Now let me show you something else very important in this text that is too easy to miss, especially in the New International Version of the Bible.  The word translated “master” twice in 4:1 is the Greek word kyrios.  It occurs seven times in the first part of the haustafeln, 3:18-25.  But when you read the NIV, you don’t realize it’s the same word.  Let me read this to you in The Message.

Wives, understand and support your husbands by submitting to them in ways that honor the Master (18).

Children, do what your parents tell you.  This delights the Master no end (20).

Servants, do what you’re told by your earthly masters….Work from the heart for your real Master…Keep in mind always that the ultimate Master you’re serving is Christ (22-24).

 

Everywhere you see “Lord” in the NIV, that’s the same word as “Master.”  Nine times in these nine verses Paul uses the word, and seven times it refers to God.  So who’s in charge in the family? 

That is the message Paul wants to convey.  When family life becomes a power struggle, somebody doesn’t get it.  Maybe nobody does. 

Wives, you are your husband’s equal in Christ.  Don’t demand your rights.  Lovingly yield.  Negatively, that means you don’t nag, don’t manipulate, don’t demand.  Why?  Your husband is not in charge – but neither are you.  Ask, “What will honor the Master?”

Children, obey your parents.  Why?   It pleases the Master.

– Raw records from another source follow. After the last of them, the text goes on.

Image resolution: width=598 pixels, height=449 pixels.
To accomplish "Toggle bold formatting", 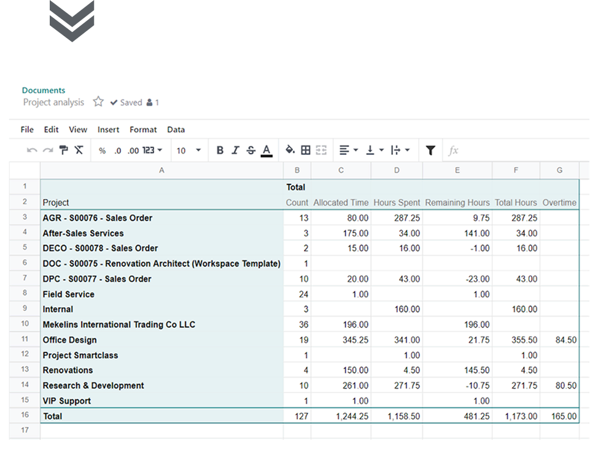I will point(220,150).
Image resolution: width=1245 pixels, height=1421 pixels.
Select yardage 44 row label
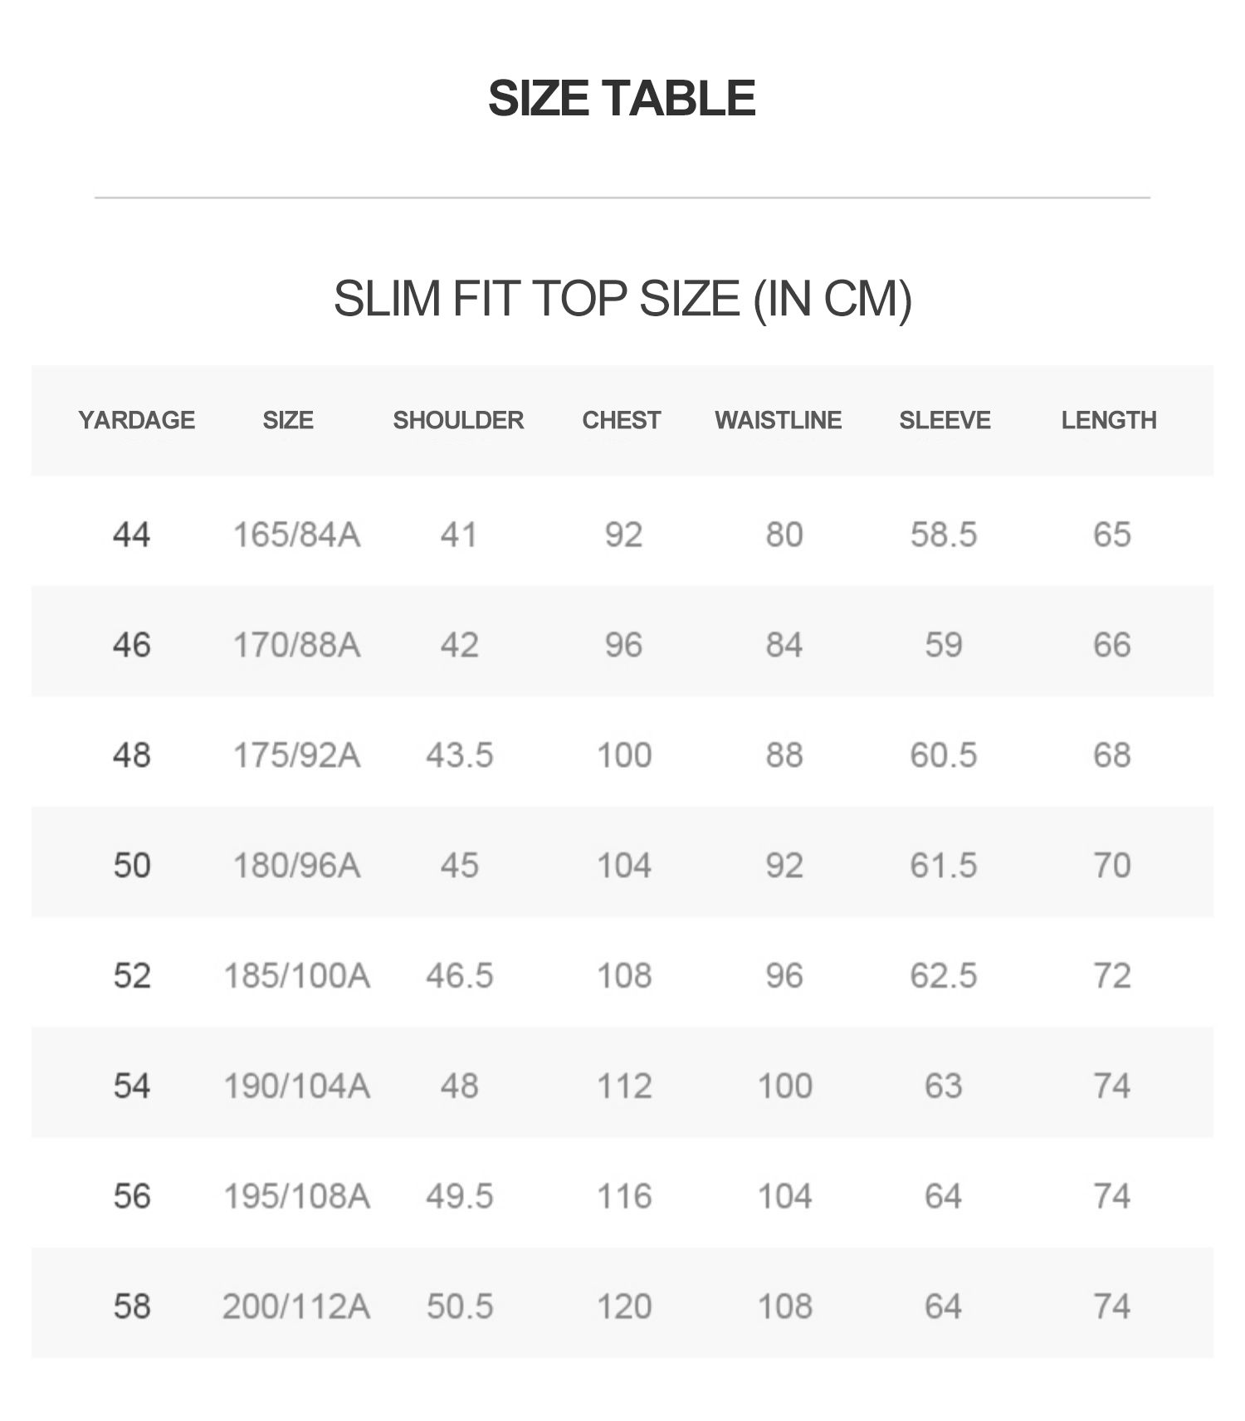pos(132,535)
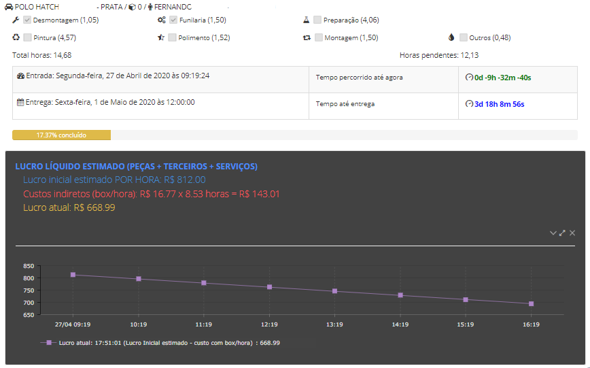
Task: Select the Outros checkbox
Action: point(464,38)
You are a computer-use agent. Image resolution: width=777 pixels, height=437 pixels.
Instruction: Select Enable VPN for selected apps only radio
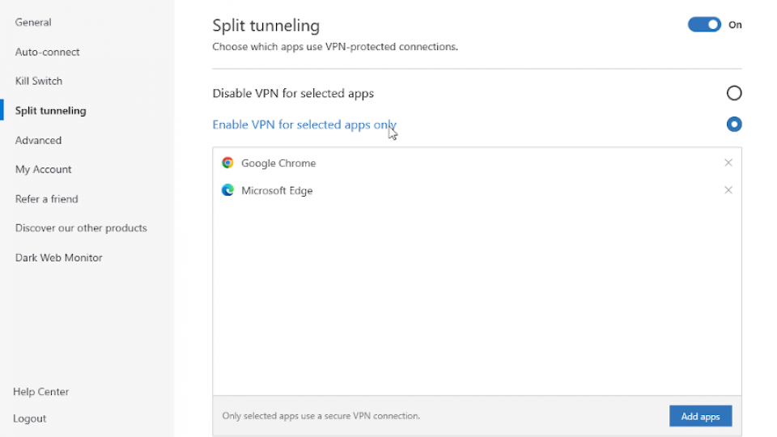(x=734, y=125)
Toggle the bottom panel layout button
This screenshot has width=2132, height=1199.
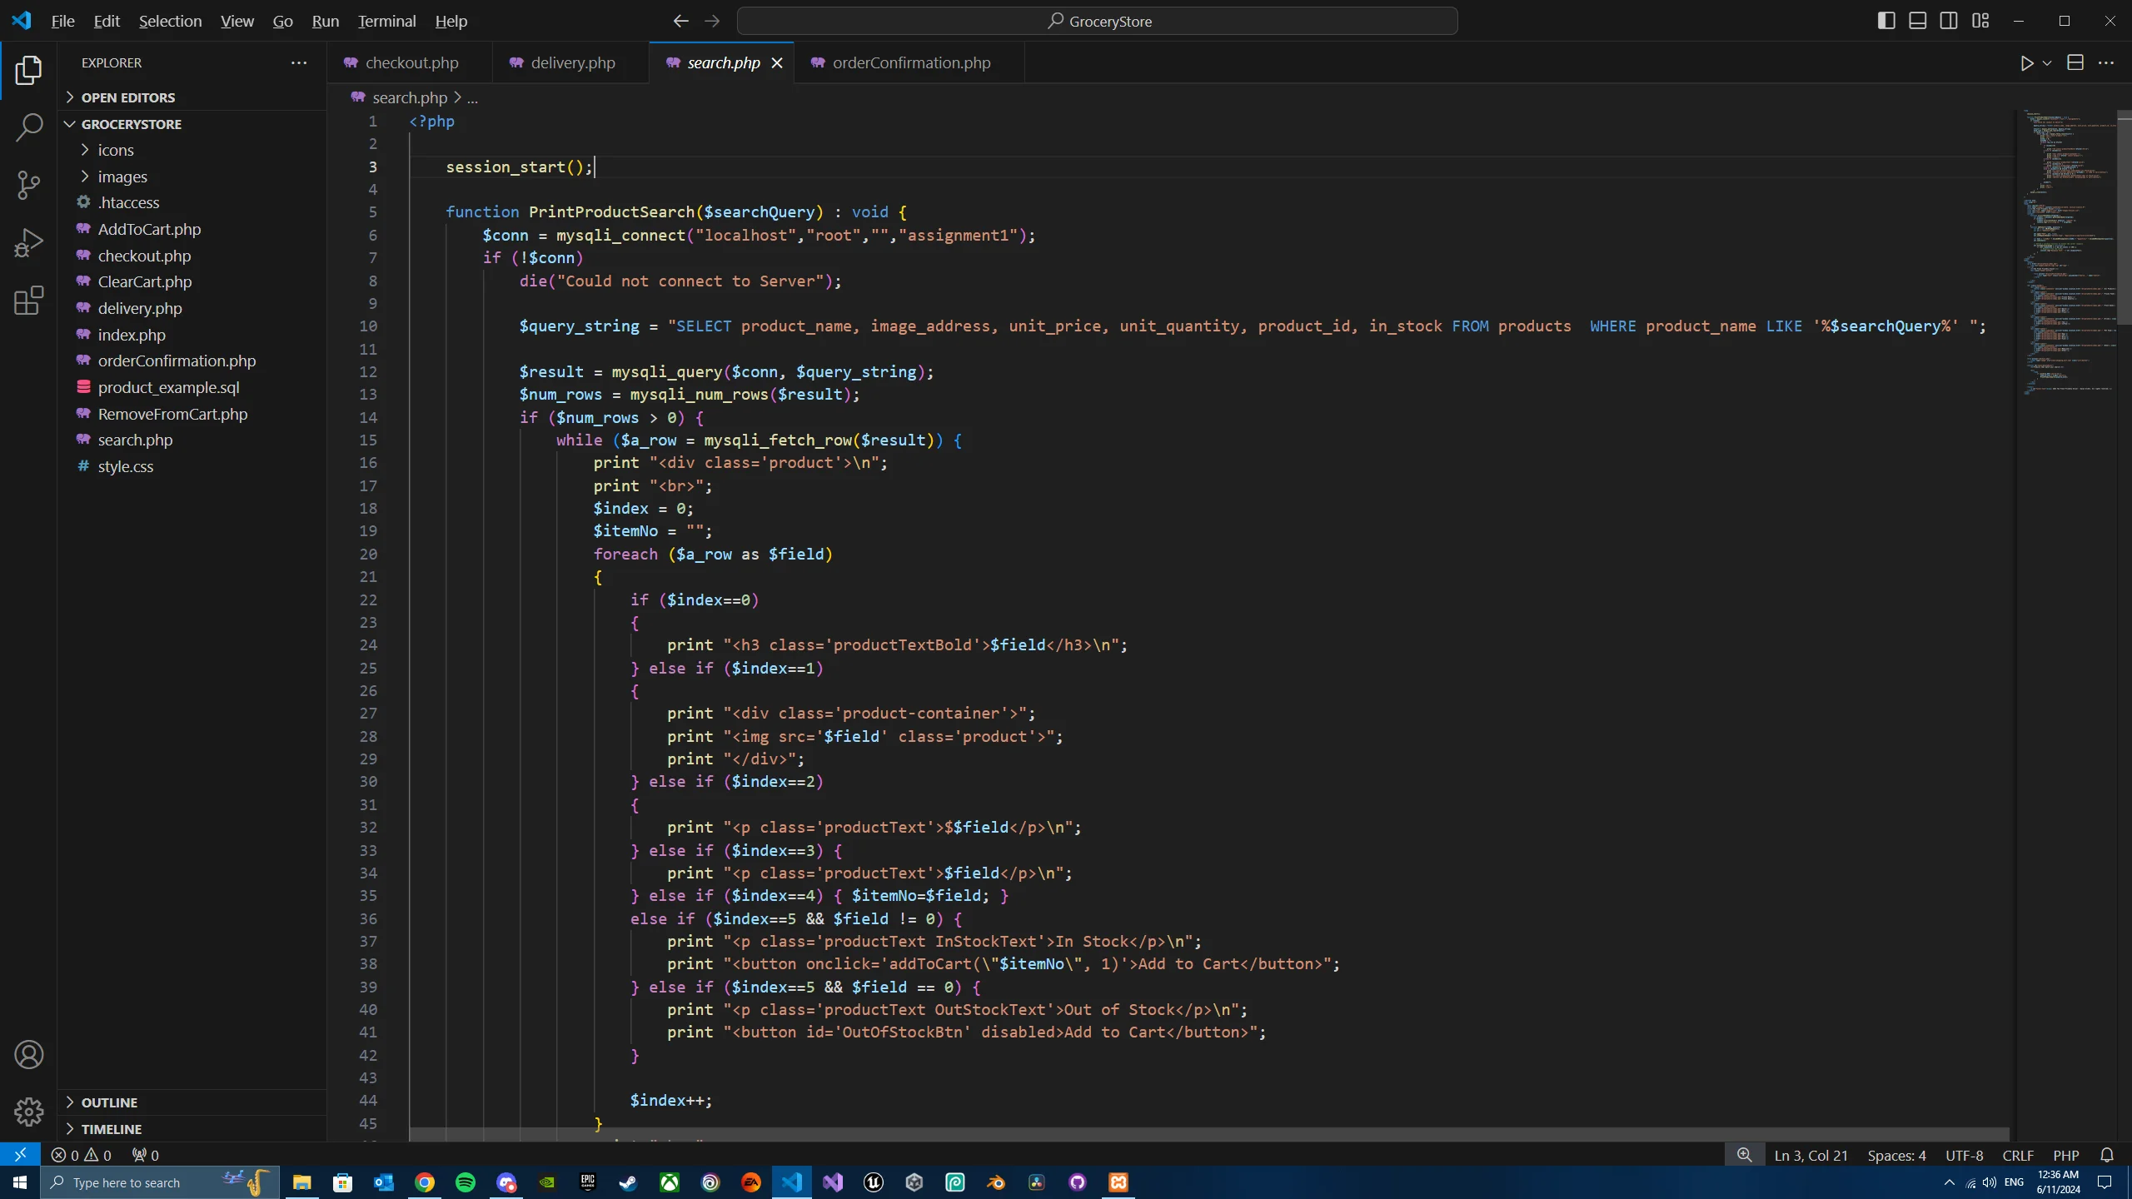tap(1917, 21)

When we come to slaves, obviously most of us don’t have a direct parallel.  But the application is certainly on the job for all of us.  Works as if your Master were watching everything – not just your work, but your heart.  Do it for him, and remember that your reward is ultimately not a paycheck.  It’s his “well done.”  Whether your boss does or not, your heavenly Master plays no favorites.  At the end of the day, it’s not about demanding your rights.  The quest for rights is insatiable.

Significance and security

Well, what about that whole submission thing?  Doesn’t it still seem unfair that Paul says that to wives and not husbands?  Maybe.  It is notable that Paul tells wives to submit, not obey (as he does for children and slaves).  They’re not the same thing.  This is voluntarily giving respect and choosing so give up rights. 

Let me share with you how I address the subject of submission when it comes up in premarital counseling.

Many years ago, I read a book titled Effective Biblical Counseling, by Larry Crabb.  He said that we get our sense of personal identity from a combination of significance and security.  Significance is connected to what you do – it’s making a difference, accomplishing worthwhile goals, earning respect.  Security is more about relationships – loving and being loved.

This part is Bob Thompson, not Larry Crabb.  As I thought about significance and security, I wondered whether the need for one or the other is stronger in men or in women.  So when I talk to a couple, I ask them – quite apart from the context of Paul’s instructions about submission – “Do you think men or women have a stronger need for significance (being respected) or security (being loved)?”

With a few exceptions, overwhelmingly they agree that men have a stronger need for significance and women for security.  Whether that’s culturally conditioned or not I’m not smart enough to say.

Then I say something like this in one of my few “lectures” during premarital counseling (we’ll give the couple fictitious names – Anthony and Jessica).  “Anthony, Jessica’s number one need is security.  God made her that way.  You are the number one provider of her need to feel loved.  Never let her have to look to anyone else, especially another man, to feel unconditionally loved.  That’s your job, and it’s your most important job as a husband.”

“Jessica, Anthony’s number one need is significance.  God made him that way.  You are the number one provider of his need to feel respected.  Never let him have to look to anyone else, especially another woman, to feel that respect, to feel important.  That’s your job, and it’s your most important job as a wife.”

Family life can never be about demanding rights.  It is about meeting needs.  This pleases the One who is in charge.  Amen.